Background
Data missingness can bias interpretation and outcomes resulting from data use. We describe data missingness in the longest-standing US-based youth fitness surveillance system (2006/07-2019/20).Methods
This observational study uses the New York City FITNESSGRAM (NYCFG) database from 1,983,629 unique 4th-12th grade students (9,147,873 student-year observations) from 1756 schools. NYCFG tests for aerobic capacity, muscular strength, and endurance were administered annually. Mixed effects models determined the prevalence of missingness by demographics, and associations between demographics and missingness.Results
Across years, 20.1% of students were missing data from all three tests (11.7% for elementary students, 15.6% middle, and 36.3% high).
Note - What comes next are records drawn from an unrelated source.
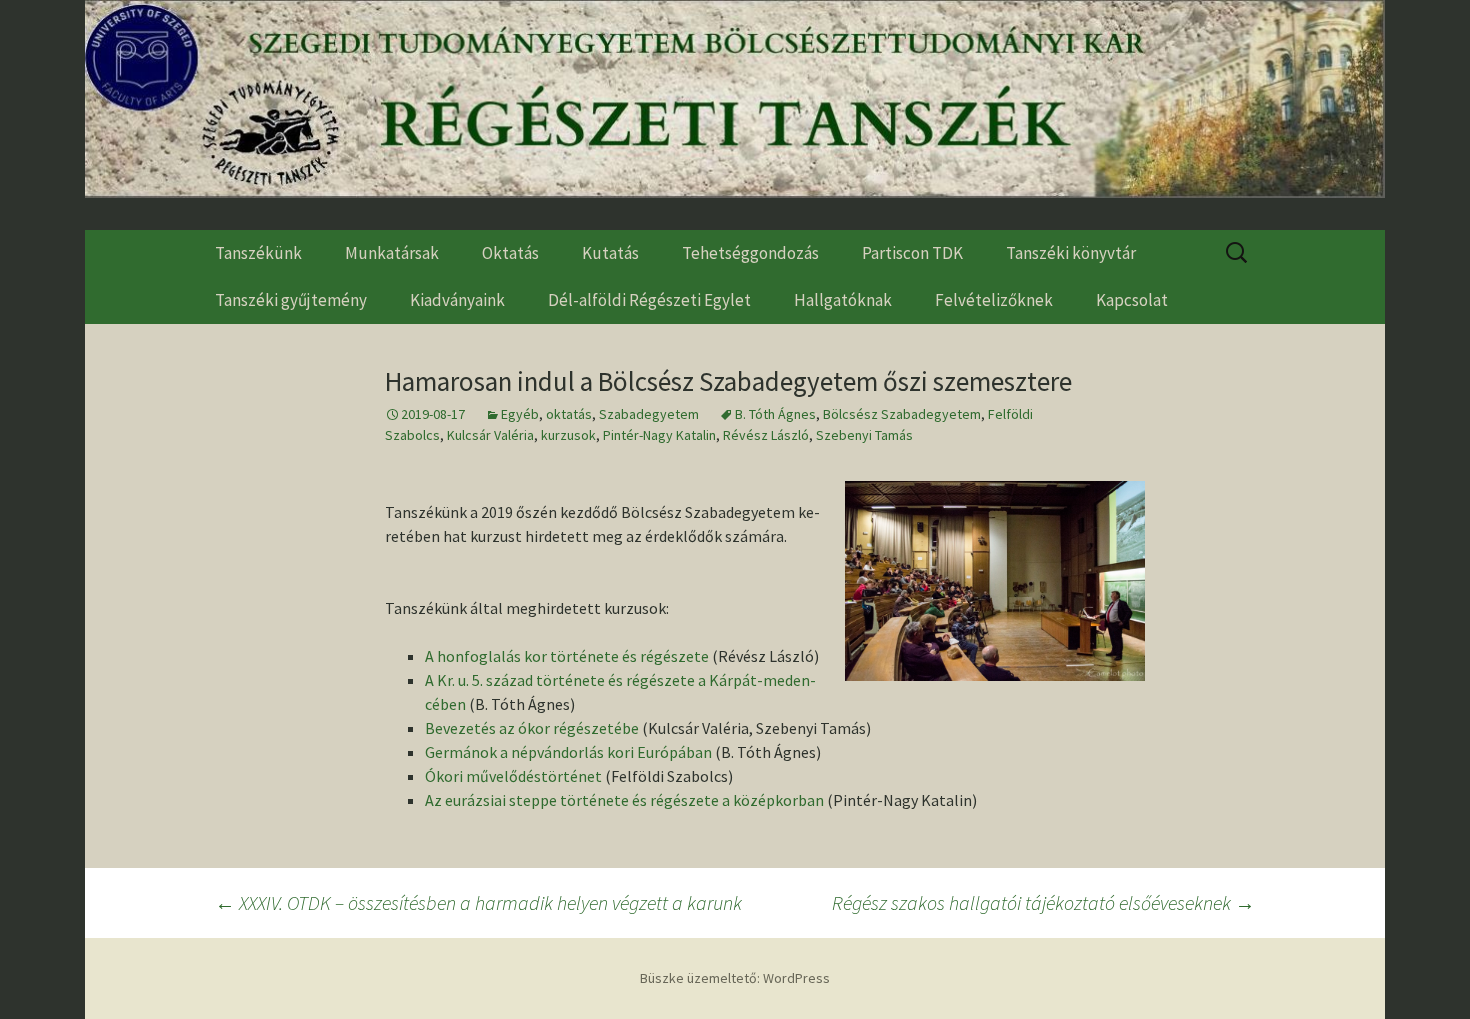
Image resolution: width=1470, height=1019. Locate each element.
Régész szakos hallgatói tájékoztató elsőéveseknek (1043, 902)
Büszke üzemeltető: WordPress (735, 978)
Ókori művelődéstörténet (513, 776)
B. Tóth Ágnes (775, 414)
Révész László (766, 435)
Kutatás (610, 253)
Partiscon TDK (912, 253)
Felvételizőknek (994, 300)
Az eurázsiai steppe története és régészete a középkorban (624, 800)
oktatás (569, 414)
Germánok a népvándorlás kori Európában (568, 752)
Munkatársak (392, 253)
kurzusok (568, 435)
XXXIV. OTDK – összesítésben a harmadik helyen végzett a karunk (478, 902)
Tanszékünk (258, 253)
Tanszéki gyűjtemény (291, 300)
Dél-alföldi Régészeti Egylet (649, 300)
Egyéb (520, 414)
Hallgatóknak (843, 300)
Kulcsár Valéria (490, 435)
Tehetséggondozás (750, 253)
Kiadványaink (457, 300)
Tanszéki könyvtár (1071, 253)
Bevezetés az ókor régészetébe (532, 728)
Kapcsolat (1132, 300)
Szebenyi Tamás (864, 435)
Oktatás (510, 253)
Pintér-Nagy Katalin (659, 435)
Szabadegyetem (649, 414)
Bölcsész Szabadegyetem (902, 414)
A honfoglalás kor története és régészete (567, 656)
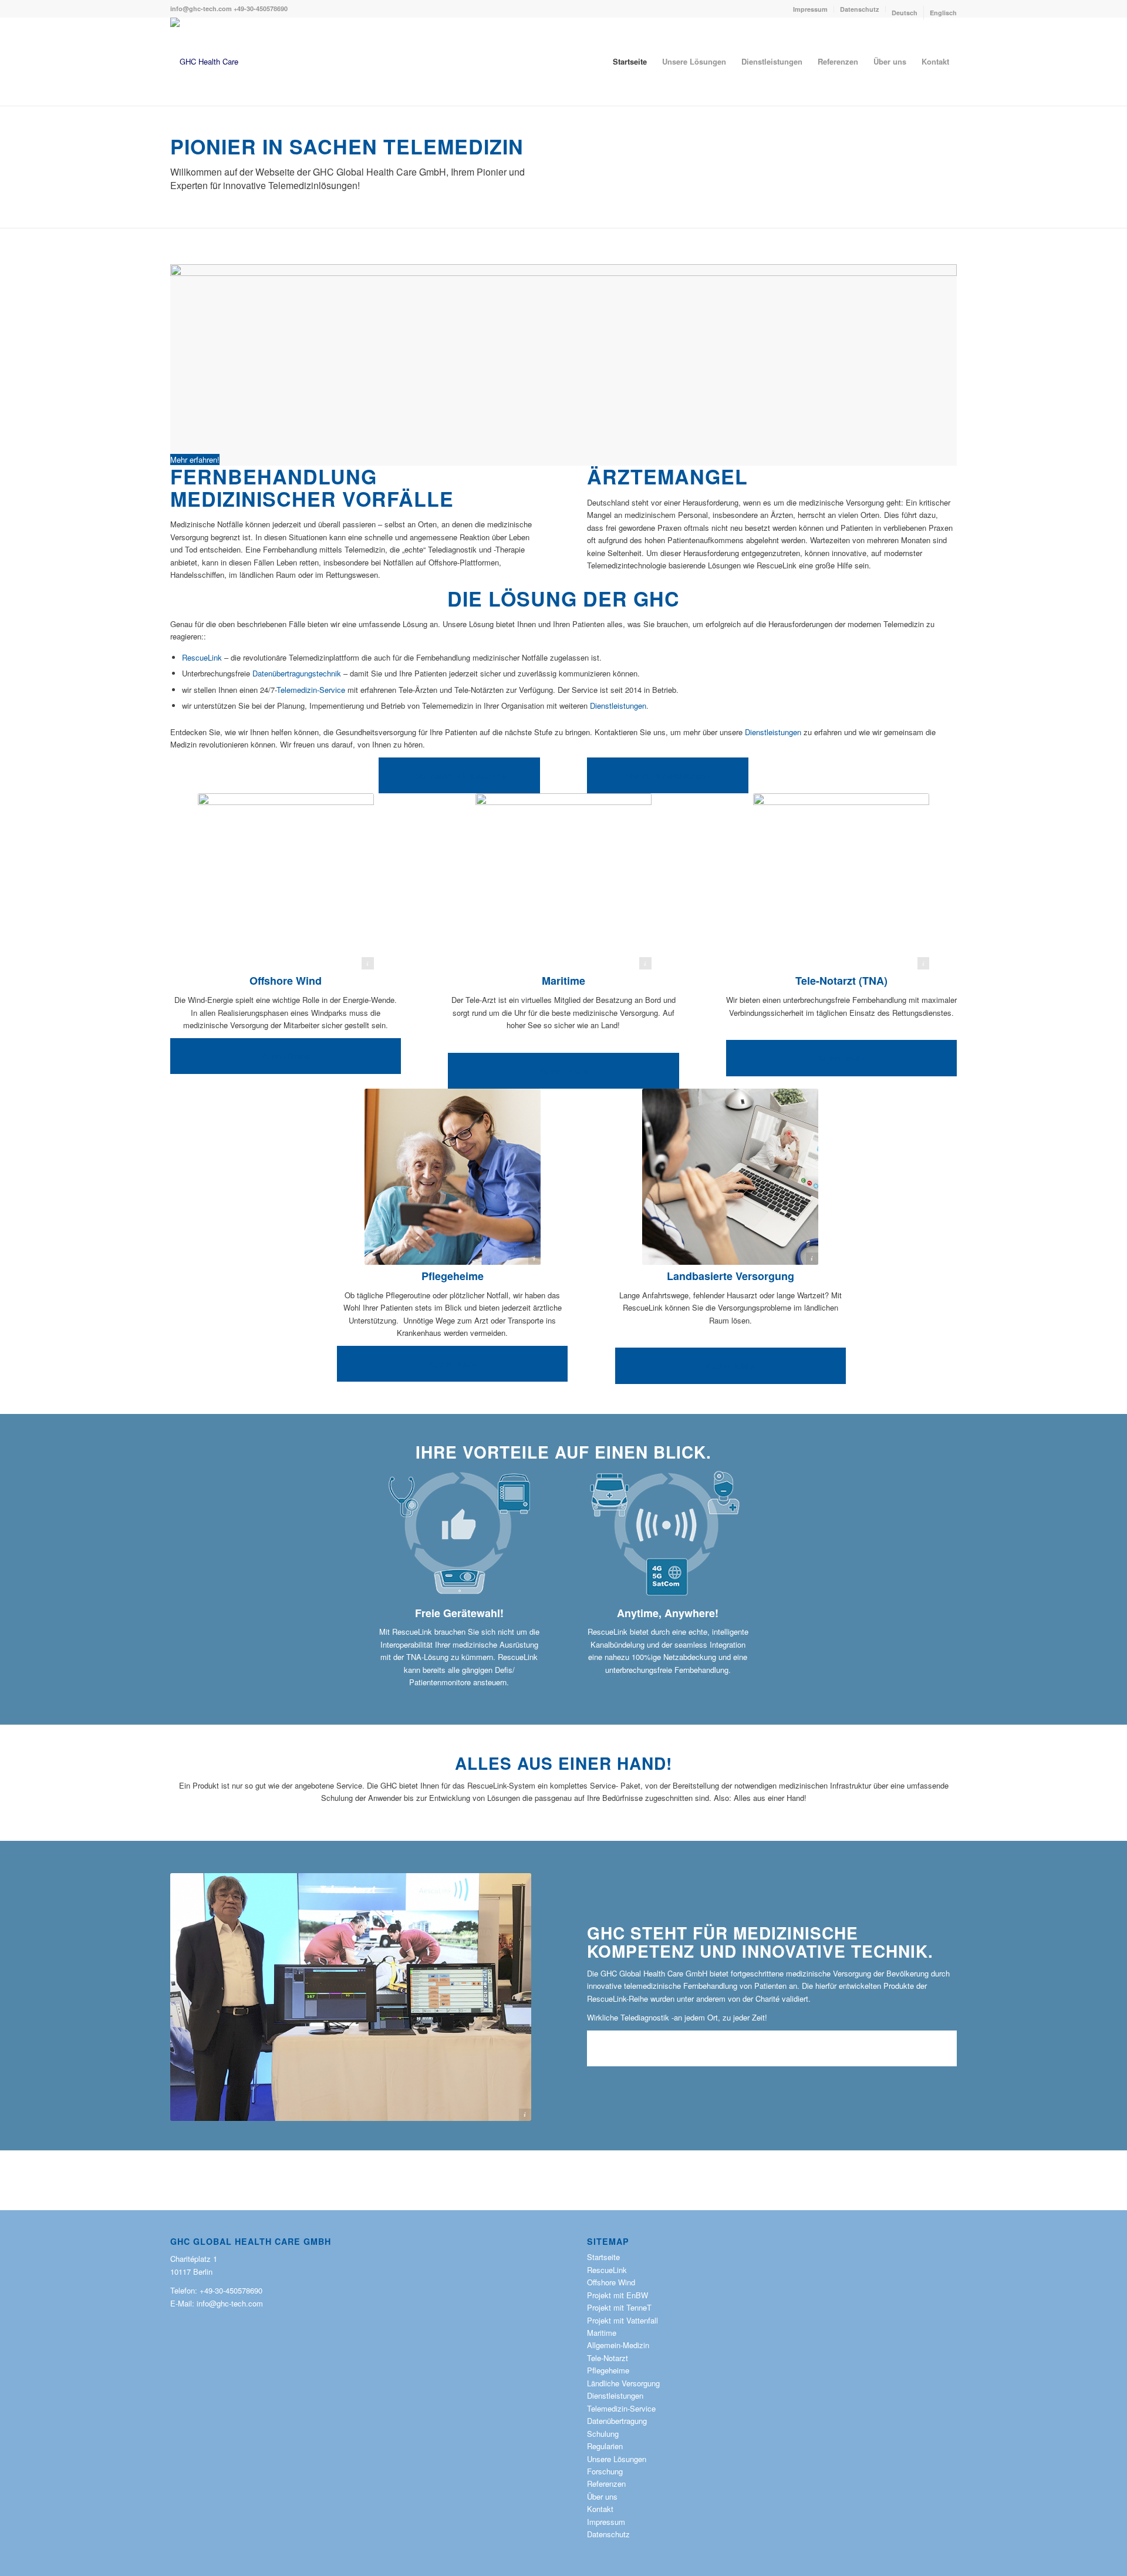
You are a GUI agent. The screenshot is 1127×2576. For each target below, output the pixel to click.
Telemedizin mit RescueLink (459, 775)
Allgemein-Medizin (618, 2345)
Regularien (605, 2446)
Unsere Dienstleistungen (667, 775)
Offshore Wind (285, 980)
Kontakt (600, 2508)
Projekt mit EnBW (617, 2295)
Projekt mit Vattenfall (622, 2320)
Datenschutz (859, 9)
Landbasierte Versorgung (730, 1276)
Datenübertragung (617, 2420)
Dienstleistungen (618, 705)
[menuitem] (810, 9)
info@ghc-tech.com (201, 8)
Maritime (563, 980)
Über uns (615, 2048)
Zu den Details (286, 1056)
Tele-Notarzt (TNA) (841, 980)
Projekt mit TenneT (619, 2307)
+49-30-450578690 (261, 8)
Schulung (603, 2433)
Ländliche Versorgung (623, 2383)
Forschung (605, 2471)
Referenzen (606, 2483)
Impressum (810, 9)
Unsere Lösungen (616, 2458)
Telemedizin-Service (310, 689)
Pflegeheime (452, 1276)
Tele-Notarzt (607, 2357)
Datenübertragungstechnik (296, 673)
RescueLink (202, 657)
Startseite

Missingness did not differ by sex, but differed significantly by race/ethnicity and student home neighborhood socioeconomic status.Conclusion
The nation's largest youth fitness surveillance system demonstrates the highest fitness data missingness among high school students, with more than 1/3 of students missing data. Non-Hispanic Black students and those with very poor home neighborhood SES, across all grade levels, have the highest odds of missing data.Implications for school health
Strategies to better understand and ameliorate the causes of school-based fitness testing data missingness will increase overall data quality and begin to address health inequities in this critical metric of youth health.